• _Exercise_
Print out every entry that follows, exactly as written.

• _Provided entries_
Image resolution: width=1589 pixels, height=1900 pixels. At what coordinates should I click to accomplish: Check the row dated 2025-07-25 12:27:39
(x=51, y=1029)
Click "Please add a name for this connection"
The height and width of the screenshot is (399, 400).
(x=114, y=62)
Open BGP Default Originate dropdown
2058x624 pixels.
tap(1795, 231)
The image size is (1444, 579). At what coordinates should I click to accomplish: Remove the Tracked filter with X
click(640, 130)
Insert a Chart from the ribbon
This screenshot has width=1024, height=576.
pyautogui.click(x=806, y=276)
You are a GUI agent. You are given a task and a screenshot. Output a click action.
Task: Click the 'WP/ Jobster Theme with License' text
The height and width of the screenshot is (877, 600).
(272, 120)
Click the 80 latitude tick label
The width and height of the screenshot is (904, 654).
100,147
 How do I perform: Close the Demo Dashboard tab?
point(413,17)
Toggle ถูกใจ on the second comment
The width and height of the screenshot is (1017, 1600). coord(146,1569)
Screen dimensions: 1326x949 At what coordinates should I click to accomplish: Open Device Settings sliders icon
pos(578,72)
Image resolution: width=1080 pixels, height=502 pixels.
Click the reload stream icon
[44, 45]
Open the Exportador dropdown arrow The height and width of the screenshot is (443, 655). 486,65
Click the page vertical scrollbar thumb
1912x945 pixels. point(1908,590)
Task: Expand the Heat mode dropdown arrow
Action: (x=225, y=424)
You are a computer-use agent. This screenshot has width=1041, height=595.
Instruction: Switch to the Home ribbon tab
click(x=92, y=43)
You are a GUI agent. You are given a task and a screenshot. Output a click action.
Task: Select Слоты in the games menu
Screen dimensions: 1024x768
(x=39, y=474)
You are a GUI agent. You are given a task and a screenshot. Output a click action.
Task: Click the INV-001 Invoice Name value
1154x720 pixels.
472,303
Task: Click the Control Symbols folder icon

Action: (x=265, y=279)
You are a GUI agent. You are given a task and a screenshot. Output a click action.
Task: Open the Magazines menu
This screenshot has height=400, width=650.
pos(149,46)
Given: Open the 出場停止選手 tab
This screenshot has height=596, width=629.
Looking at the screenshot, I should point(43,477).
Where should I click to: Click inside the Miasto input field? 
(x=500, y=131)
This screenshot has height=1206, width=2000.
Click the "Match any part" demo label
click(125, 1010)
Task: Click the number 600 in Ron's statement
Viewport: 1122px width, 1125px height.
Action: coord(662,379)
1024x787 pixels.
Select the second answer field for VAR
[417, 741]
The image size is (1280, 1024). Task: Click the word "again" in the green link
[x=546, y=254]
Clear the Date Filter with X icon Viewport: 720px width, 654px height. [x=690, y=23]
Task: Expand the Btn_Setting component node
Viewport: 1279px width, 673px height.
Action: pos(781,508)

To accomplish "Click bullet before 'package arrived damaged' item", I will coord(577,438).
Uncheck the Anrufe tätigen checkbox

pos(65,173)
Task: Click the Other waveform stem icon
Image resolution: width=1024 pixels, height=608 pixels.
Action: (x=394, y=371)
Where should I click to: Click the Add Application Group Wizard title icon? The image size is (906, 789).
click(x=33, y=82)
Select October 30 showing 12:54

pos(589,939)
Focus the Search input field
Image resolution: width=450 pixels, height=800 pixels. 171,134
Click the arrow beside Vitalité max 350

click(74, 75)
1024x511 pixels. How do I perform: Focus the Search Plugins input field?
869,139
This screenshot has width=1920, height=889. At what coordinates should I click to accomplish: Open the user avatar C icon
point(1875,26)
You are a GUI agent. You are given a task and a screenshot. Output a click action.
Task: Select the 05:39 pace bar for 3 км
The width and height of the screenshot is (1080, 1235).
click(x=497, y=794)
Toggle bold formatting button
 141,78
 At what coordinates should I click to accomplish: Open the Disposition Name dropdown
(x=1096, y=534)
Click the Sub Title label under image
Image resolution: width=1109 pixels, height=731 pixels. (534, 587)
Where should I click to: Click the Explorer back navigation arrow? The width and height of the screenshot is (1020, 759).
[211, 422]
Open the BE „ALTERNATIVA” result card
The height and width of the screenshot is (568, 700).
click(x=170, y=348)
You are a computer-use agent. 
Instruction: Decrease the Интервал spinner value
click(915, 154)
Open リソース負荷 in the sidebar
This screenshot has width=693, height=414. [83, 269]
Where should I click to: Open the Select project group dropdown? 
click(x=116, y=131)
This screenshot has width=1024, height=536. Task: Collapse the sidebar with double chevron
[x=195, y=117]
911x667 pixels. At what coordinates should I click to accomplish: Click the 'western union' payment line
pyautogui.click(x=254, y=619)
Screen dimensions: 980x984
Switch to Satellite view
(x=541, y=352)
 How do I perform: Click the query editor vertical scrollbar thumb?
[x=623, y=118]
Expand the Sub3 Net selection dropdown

• _Exercise result_
Image resolution: width=1589 pixels, height=1900 pixels. At what coordinates should I click to accomplish: Check the row dated 2025-07-25 12:27:39
(x=51, y=1029)
Click "Please add a name for this connection"
The height and width of the screenshot is (399, 400).
(x=114, y=62)
Open BGP Default Originate dropdown
2058x624 pixels.
tap(1795, 231)
The image size is (1444, 579). At what coordinates should I click to accomplish: Remove the Tracked filter with X
click(640, 130)
Insert a Chart from the ribbon
This screenshot has width=1024, height=576.
pyautogui.click(x=806, y=276)
You are a GUI agent. You are given a task and a screenshot. Output a click action.
Task: Click the 'WP/ Jobster Theme with License' text
The height and width of the screenshot is (877, 600).
(272, 120)
Click the 80 latitude tick label
The width and height of the screenshot is (904, 654).
100,147
 How do I perform: Close the Demo Dashboard tab?
point(413,17)
Toggle ถูกใจ on the second comment
The width and height of the screenshot is (1017, 1600). coord(146,1569)
Screen dimensions: 1326x949 At what coordinates should I click to accomplish: Open Device Settings sliders icon
pos(578,72)
Image resolution: width=1080 pixels, height=502 pixels.
Click the reload stream icon
[44, 45]
Open the Exportador dropdown arrow The height and width of the screenshot is (443, 655). 486,65
Click the page vertical scrollbar thumb
1912x945 pixels. point(1908,590)
Task: Expand the Heat mode dropdown arrow
Action: (x=225, y=424)
You are a computer-use agent. This screenshot has width=1041, height=595.
Instruction: Switch to the Home ribbon tab
click(x=92, y=43)
You are a GUI agent. You are given a task and a screenshot. Output a click action.
Task: Select Слоты in the games menu
Screen dimensions: 1024x768
(x=39, y=474)
You are a GUI agent. You are given a task and a screenshot. Output a click action.
Task: Click the INV-001 Invoice Name value
1154x720 pixels.
472,303
Task: Click the Control Symbols folder icon

Action: (x=265, y=279)
You are a GUI agent. You are given a task and a screenshot. Output a click action.
Task: Open the Magazines menu
This screenshot has height=400, width=650.
pos(149,46)
Given: Open the 出場停止選手 tab
This screenshot has height=596, width=629.
Looking at the screenshot, I should point(43,477).
Where should I click to: Click inside the Miasto input field? 
(x=500, y=131)
This screenshot has height=1206, width=2000.
Click the "Match any part" demo label
click(125, 1010)
Task: Click the number 600 in Ron's statement
Viewport: 1122px width, 1125px height.
Action: coord(662,379)
1024x787 pixels.
Select the second answer field for VAR
[417, 741]
The image size is (1280, 1024). Task: Click the word "again" in the green link
[x=546, y=254]
Clear the Date Filter with X icon Viewport: 720px width, 654px height. [x=690, y=23]
Task: Expand the Btn_Setting component node
Viewport: 1279px width, 673px height.
Action: pos(781,508)

To accomplish "Click bullet before 'package arrived damaged' item", I will coord(577,438).
Uncheck the Anrufe tätigen checkbox

pos(65,173)
Task: Click the Other waveform stem icon
Image resolution: width=1024 pixels, height=608 pixels.
Action: (x=394, y=371)
Where should I click to: Click the Add Application Group Wizard title icon? The image size is (906, 789).
click(x=33, y=82)
Select October 30 showing 12:54

pos(589,939)
Focus the Search input field
Image resolution: width=450 pixels, height=800 pixels. 171,134
Click the arrow beside Vitalité max 350

click(74, 75)
1024x511 pixels. How do I perform: Focus the Search Plugins input field?
869,139
This screenshot has width=1920, height=889. At what coordinates should I click to accomplish: Open the user avatar C icon
point(1875,26)
You are a GUI agent. You are given a task and a screenshot. Output a click action.
Task: Select the 05:39 pace bar for 3 км
The width and height of the screenshot is (1080, 1235).
click(x=497, y=794)
Toggle bold formatting button
 141,78
 At what coordinates should I click to accomplish: Open the Disposition Name dropdown
(x=1096, y=534)
Click the Sub Title label under image
Image resolution: width=1109 pixels, height=731 pixels. (534, 587)
Where should I click to: Click the Explorer back navigation arrow? The width and height of the screenshot is (1020, 759).
[211, 422]
Open the BE „ALTERNATIVA” result card
The height and width of the screenshot is (568, 700).
click(x=170, y=348)
You are a computer-use agent. 
Instruction: Decrease the Интервал spinner value
click(915, 154)
Open リソース負荷 in the sidebar
This screenshot has width=693, height=414. [83, 269]
Where should I click to: Open the Select project group dropdown? 
click(x=116, y=131)
This screenshot has width=1024, height=536. Task: Collapse the sidebar with double chevron
[x=195, y=117]
911x667 pixels. At what coordinates should I click to accomplish: Click the 'western union' payment line
pyautogui.click(x=254, y=619)
Screen dimensions: 980x984
Switch to Satellite view
(x=541, y=352)
 How do I perform: Click the query editor vertical scrollbar thumb?
[x=623, y=118]
Expand the Sub3 Net selection dropdown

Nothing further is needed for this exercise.